Associate Director, GxP R&D Systems

We are seeking an Associate Director, GxP R&D Systems to lead our efforts in supporting Quality, Regulatory, Clinical, Medical Affairs, and Biometrics teams. This role will focus on developing and maintaining an integrated system landscape for our GxP environment, ensuring seamless data flow and compliance across functions. You will be responsible for architecting solutions that support our clinical and regulatory operations and help advance our mission. The ideal candidate will be well-versed in GxP system architecture and integration, with a strong focus on data flow, system interoperability, and a deep understanding of GxP requirements.

Key Responsibilities

System Administration & Support:

• Administer and maintain GxP systems to ensure reliability, compliance, and data integrity.
• Monitor system performance and take proactive steps to address potential issues.
• Troubleshoot system issues and work with vendors for timely resolution.
• Ensure that system configurations are aligned with business and compliance requirements.

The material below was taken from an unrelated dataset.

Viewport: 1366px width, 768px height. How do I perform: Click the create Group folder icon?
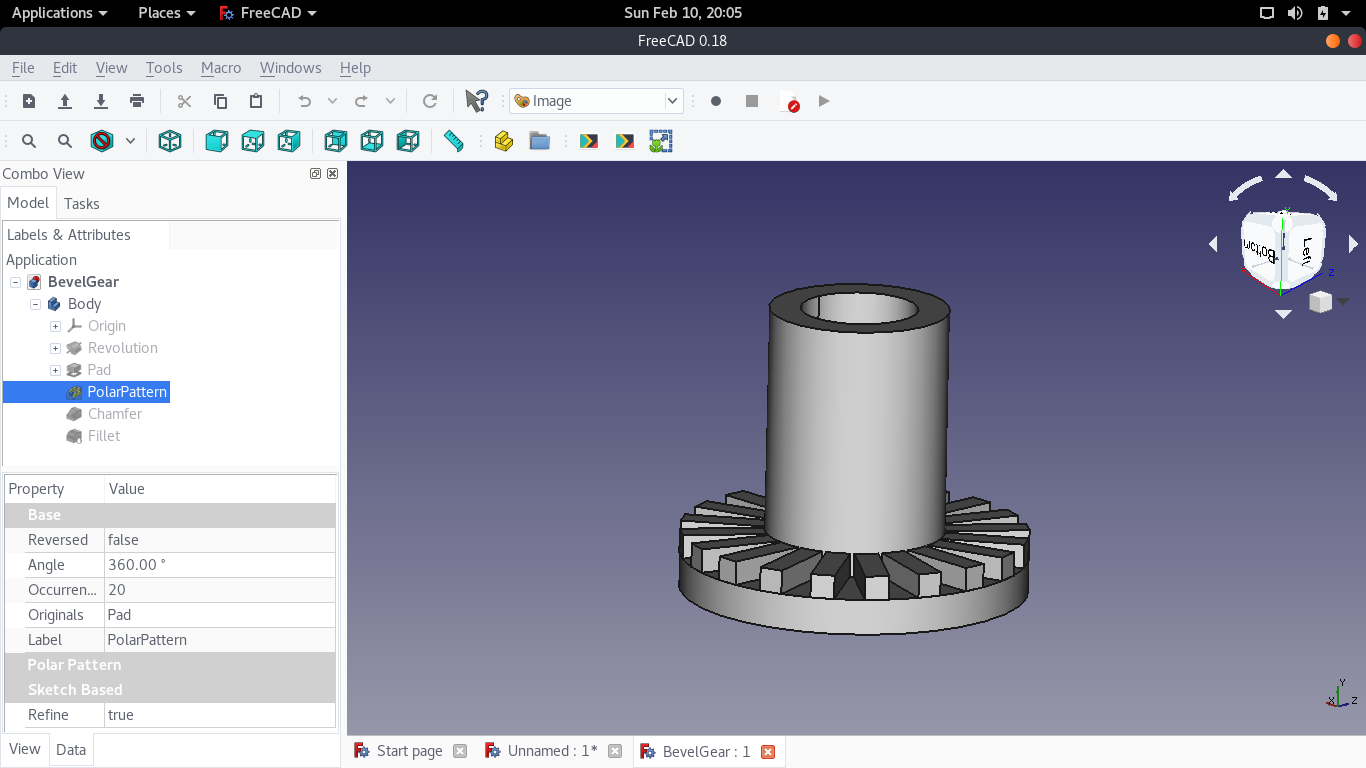540,141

Solution Design and Implementation

• Design and implement solutions to support Quality, Regulatory, Clinical, Medical Affairs, and Biometrics teams.
• Architect and maintain the integration of R&D and GxP systems, identifying and addressing gaps in the current system landscape.
• Provide technical guidance and expertise throughout the lifecycle of system implementations and enhancements.

Integration Leadership

• Lead integration efforts across GxP systems using tools like middleware integration platforms.
• Ensure data flows seamlessly between systems, leveraging the latest features and updates.
• Collaborate with external vendors and implementation partners to optimize system functionality.
• Evaluate and implement integration solutions that enhance scalability and efficiency as the company expands.

 Compliance and Data Governance

• Ensure data integrity, security, and compliance for all R&D systems.
• Implement best practices for data governance and ensure that all systems meet GxP compliance requirements.
• Provide regular training and support to system users to maintain compliance and efficient use of the systems.
• Develop and maintain documentation to support regulatory audits and inspections.

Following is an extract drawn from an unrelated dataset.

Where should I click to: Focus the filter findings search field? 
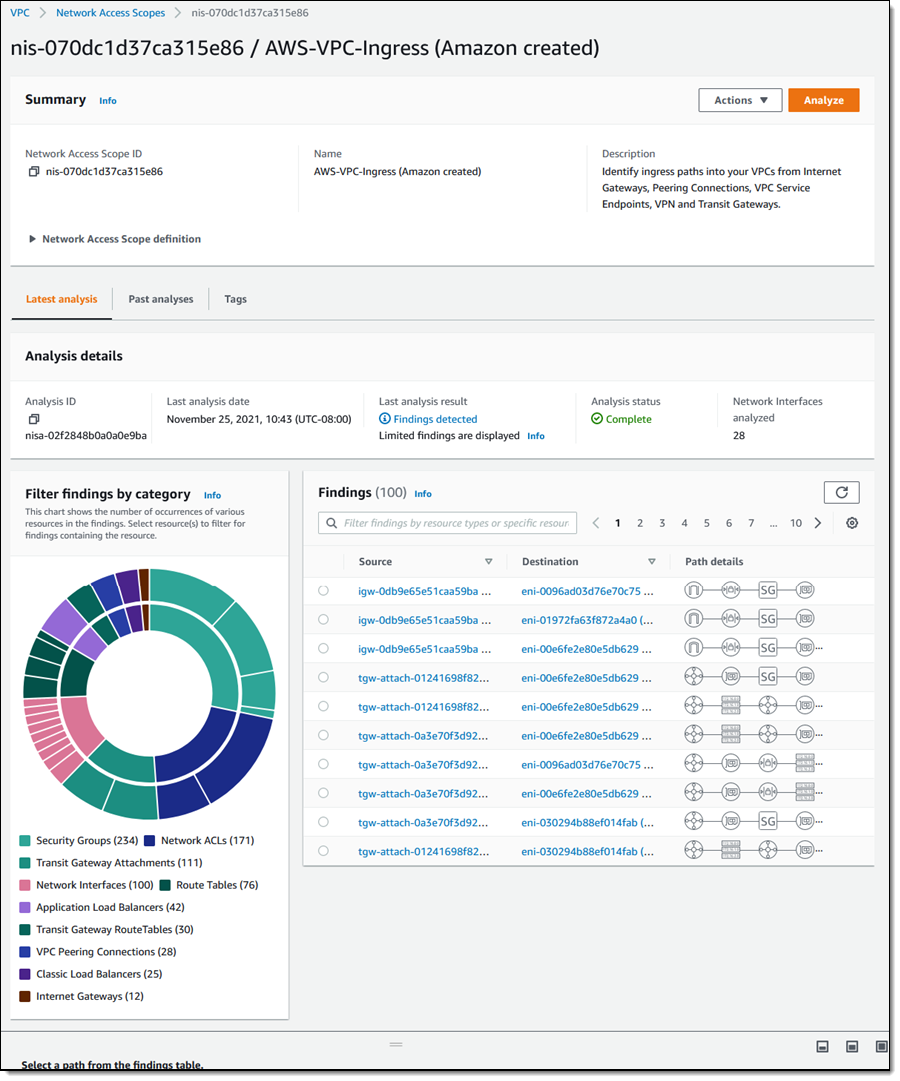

 Team Collaboration and Leadership

• Foster a collaborative and high-performing IT team, providing mentorship, guidance, and opportunities for professional growth.
• Instill a culture of continuous improvement and innovation within the IT department.
• Lead efforts to provide regular training and support to system users, ensuring efficient use of GxP systems.
• Build strong cross-functional relationships to ensure IT alignment with business needs during scaling initiatives.

Ideal Candidate

• 8+ years of experience in systems architecture, integration, or similar roles in a biotech or pharmaceutical environment.
• Expertise in GxP system integration, including hands-on experience with middleware integration tools (e.g., Mulesoft).
• Experience with clinical, quality, and regulatory systems (e.g., eTMF, QMS, Regulatory Submissions) in a GxP environment.
• Strong understanding of GxP requirements, data integrity, and compliance.
• Proven ability to manage multiple complex projects and work effectively with both technical and non-technical stakeholders.
• Strong leadership skills with a growth mindset, dedicated to fostering a psychologically safe and innovative work environment.
• Successfully exhibit Apogee’s C.O.R.E. values: Caring, Original, Resilient and Egoless
• Ability to travel appropriately 10 – 15%

The anticipated salary range for candidates for this role will be $165,000-$200,000. The final salary offered will depend on several factors, which may include, but is not limited to relevant years of experience, educational background, and geography.